電子を発生させる陰極と、電子流を受け止める対陰極を備え、電子を高電圧で加速し、これを対陰極に衝突させてX線を出す仕組みになっている。
X線には、対陰極に電子が衝突するとき電子エネルギーが変換されて発生し、連続スペクトルをもつ連続X線と、対陰極の原子内にある電子が加速電子によってかき乱されて、対陰極物質から出る固有な線スペクトルまたはその一部で構成される固有X線とがある。
X線管は、1895年レントゲンの発見以来使われたイオンX線管(ガスX線管ともいう)と、1913年にアメリカのゼネラル・エレクトリック社のクーリッジが考案した電子X線管(クーリッジ管、熱電子X線管ともいう)とに大別できる。

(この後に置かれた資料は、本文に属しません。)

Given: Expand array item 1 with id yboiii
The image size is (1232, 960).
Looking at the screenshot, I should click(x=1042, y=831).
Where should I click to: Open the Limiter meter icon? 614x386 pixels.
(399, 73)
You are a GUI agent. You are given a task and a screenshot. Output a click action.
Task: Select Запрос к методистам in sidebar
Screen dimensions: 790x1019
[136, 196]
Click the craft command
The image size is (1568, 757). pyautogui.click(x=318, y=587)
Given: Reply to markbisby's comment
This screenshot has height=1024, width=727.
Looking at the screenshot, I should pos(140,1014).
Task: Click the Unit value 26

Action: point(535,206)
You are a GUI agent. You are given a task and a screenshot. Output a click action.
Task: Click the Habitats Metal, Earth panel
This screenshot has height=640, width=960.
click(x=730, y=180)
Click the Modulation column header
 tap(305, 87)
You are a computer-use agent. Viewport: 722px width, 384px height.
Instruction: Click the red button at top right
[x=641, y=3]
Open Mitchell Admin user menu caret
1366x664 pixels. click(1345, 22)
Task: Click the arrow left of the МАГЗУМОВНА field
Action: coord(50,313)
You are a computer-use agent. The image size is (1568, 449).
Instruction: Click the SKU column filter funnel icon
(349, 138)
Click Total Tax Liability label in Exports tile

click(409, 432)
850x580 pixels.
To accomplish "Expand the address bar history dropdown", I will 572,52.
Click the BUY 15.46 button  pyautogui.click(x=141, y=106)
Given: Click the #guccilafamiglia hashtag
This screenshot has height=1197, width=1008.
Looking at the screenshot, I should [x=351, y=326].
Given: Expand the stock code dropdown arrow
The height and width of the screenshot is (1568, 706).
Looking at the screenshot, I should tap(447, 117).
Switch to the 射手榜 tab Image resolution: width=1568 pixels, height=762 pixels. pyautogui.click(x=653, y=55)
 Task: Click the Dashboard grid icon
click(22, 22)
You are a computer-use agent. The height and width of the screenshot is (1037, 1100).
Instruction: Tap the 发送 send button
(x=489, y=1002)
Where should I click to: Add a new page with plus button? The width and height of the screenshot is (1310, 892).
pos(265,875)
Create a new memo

イオンX線管の原理は、放電管を0.1トル(水銀柱0.1ミリメートルの圧力)程度に減圧して放電させると、管内に残った少量のイオンが加速され陰極に衝突し、陰極から高速の電子が放射される。
この電子が対陰極に衝突し、X線を発生する。
しかし、X線の波長(硬さ)を一定に保つのに真空度の微妙な調整が必要なうえ、X線の強度と波長を別々に変えることのできない欠点のため、あまり使われなくなった。
電子X線管は高真空中のタングステン陰極フィラメントを加熱し、熱電子流をつくり、これを直接対陰極、つまり陽極に衝突させてX線を発生させる。